Dans le miroir, Néomi examina les deux petits trous dans son cou et frissonna.
La morsure qui lui avait procuré un plaisir intense était aussi celle qui annonçait sa fin. Jamais elle n’avait ressenti une telle osmose avec un autre être vivant. Et quand cela avait été terminé, jamais elle ne s’était sentie aussi… trahie.
Mais à présent ne restaient plus que les remords.
Se mettre en colère contre Conrad, c’était comme reprocher à une bête sauvage de chasser. Il était un vampire, il l’avait mordue. Elle savait qu’il n’avait pas délibérément décidé de le faire. Il avait semblé un peu perdu, atterré par son comportement, et avait dit : « Je suis censé te protéger contre les hommes comme moi. »
Elle posa les yeux sur la superbe bague qu’il avait achetée pour elle, mais ne put se résoudre à la retirer.
Il lui avait dit de ne l’enlever que si elle ne désirait pas l’épouser.
Or elle le désirait.
Il voulait se l’approprier, d’une certaine manière, et s’approprier son avenir, aussi. Elle avait envie de faire la même chose avec lui.
Mais elle sentait qu’elle allait bientôt partir. Elle ignorait où elle irait, savait juste que ce serait sans Conrad.

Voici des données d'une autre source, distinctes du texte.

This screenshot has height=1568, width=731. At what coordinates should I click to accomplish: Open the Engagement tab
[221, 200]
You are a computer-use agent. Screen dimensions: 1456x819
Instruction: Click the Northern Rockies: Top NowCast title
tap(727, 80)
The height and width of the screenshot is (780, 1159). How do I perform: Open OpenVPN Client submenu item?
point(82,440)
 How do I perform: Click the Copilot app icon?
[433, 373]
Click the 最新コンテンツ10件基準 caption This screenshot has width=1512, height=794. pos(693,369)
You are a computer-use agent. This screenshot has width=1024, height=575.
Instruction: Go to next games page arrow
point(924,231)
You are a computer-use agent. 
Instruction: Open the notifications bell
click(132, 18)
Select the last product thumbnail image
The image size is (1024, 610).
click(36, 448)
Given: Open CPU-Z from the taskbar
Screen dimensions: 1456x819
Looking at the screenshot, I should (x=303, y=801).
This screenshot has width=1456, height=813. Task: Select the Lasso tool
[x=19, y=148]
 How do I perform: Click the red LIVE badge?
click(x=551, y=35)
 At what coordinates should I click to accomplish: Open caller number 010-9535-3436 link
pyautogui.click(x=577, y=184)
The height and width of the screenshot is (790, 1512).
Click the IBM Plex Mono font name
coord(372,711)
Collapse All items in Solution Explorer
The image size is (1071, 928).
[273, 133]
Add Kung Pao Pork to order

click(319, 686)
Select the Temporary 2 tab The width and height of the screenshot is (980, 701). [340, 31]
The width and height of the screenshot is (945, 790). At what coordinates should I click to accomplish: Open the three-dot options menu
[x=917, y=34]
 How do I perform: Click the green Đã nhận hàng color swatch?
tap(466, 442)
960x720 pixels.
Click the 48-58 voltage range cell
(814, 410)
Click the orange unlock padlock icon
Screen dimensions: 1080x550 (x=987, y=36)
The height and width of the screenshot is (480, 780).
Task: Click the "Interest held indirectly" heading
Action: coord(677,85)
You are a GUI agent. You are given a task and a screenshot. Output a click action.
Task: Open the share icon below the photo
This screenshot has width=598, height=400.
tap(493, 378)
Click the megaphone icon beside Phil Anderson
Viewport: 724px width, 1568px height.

Partir ? Qui cherchait-elle à tromper ? Elle ne partait pas en voyage. Elle allait mourir. Et elle avait peur.
Elle s’éloigna du miroir et attendit le retour de Conrad. Il était probablement allé marcher du côté de la folie. Elle aurait aimé qu’il rentre, maintenant.
Le vent tourbillonnait, et la pluie cinglait les vitres.
Soudain, un rugissement assourdissant s’éleva au-dehors.
— Conrad !
Seigneur, allait-il chercher à se faire du mal ? Elle avait été si dure avec lui !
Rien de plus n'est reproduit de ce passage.